User Experience Research

Meal Planning UX

Duration
8 Weeks
Role
Lead Researcher
Team
Individual
Context
Research Methods
Meal Planning UX

Executive Summary

This research explored the financial and emotional pressures shaping daily food decisions for international students adapting to life in Pittsburgh. I uncovered how currency conversion creates psychological spending barriers beyond actual budget constraints.
Survey Responses
26
Interviews
6
Co-Design Sessions
4
POGs Identified
4
Mapping the student meal decision journey
Mapping the student meal decision journey

Research Hypothesis

Currency exchange creates a psychological barrier making purchases feel inflated. New international students constantly navigate competing pressures: saving money versus saving time.

Key Insights

Insight #1

Currency Conscious

Students constantly convert prices to home currency, creating decision paralysis ($5 coffee feels like a fortune).

Insight #2

Missing Home

Affordable delivery systems from home countries are no longer available, creating a convenience gap.

Insight #3

Stress vs. Savings

Academic stress consistently overrides cost-saving intentions, leading to 'convenience spending' guilt.

Insight #4

Strategic Coping

Despite no fixed budgets, students develop specific coping strategies like bulk buying to justify costs.

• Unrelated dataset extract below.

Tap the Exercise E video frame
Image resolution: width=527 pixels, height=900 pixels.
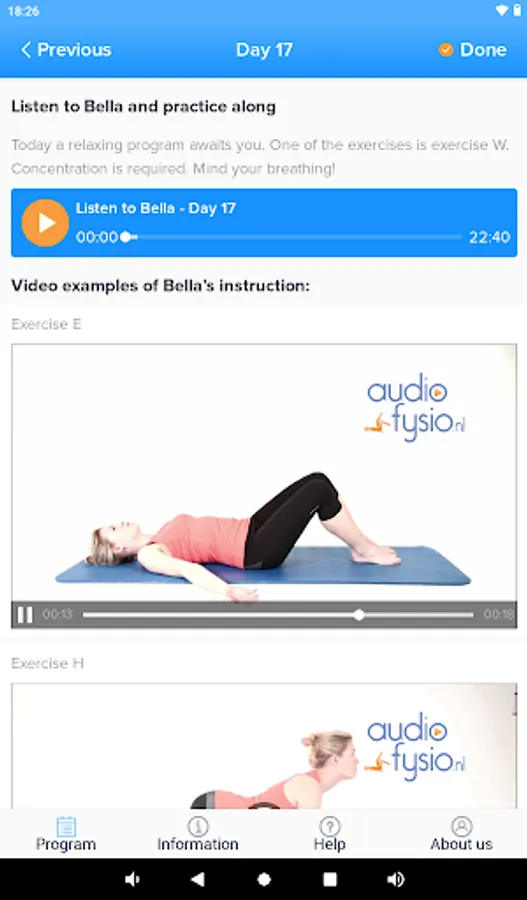click(x=264, y=472)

Conceptualizing the meal planning tool
Conceptualizing the meal planning tool

Product Opportunity Gaps

POG #1

Mental Load

No tools help reframe local prices. Students need invisible currency management.

POG #2

Decision Support

No system helps make informed convenience-vs-cost tradeoffs based on workload.

POG #3

Cultural Access

Lack of connection to affordable cultural food resources and alternatives.

POG #4

Recipe Hacks

Need for quick, culturally-authentic recipe hacks for novice cooks.

Key Learnings

This research reinforced that financial decisions are deeply emotional. The 'rational' approach of budget tracking fails because it doesn't address the psychological weight of currency conversion. Effective solutions must address emotional needs first.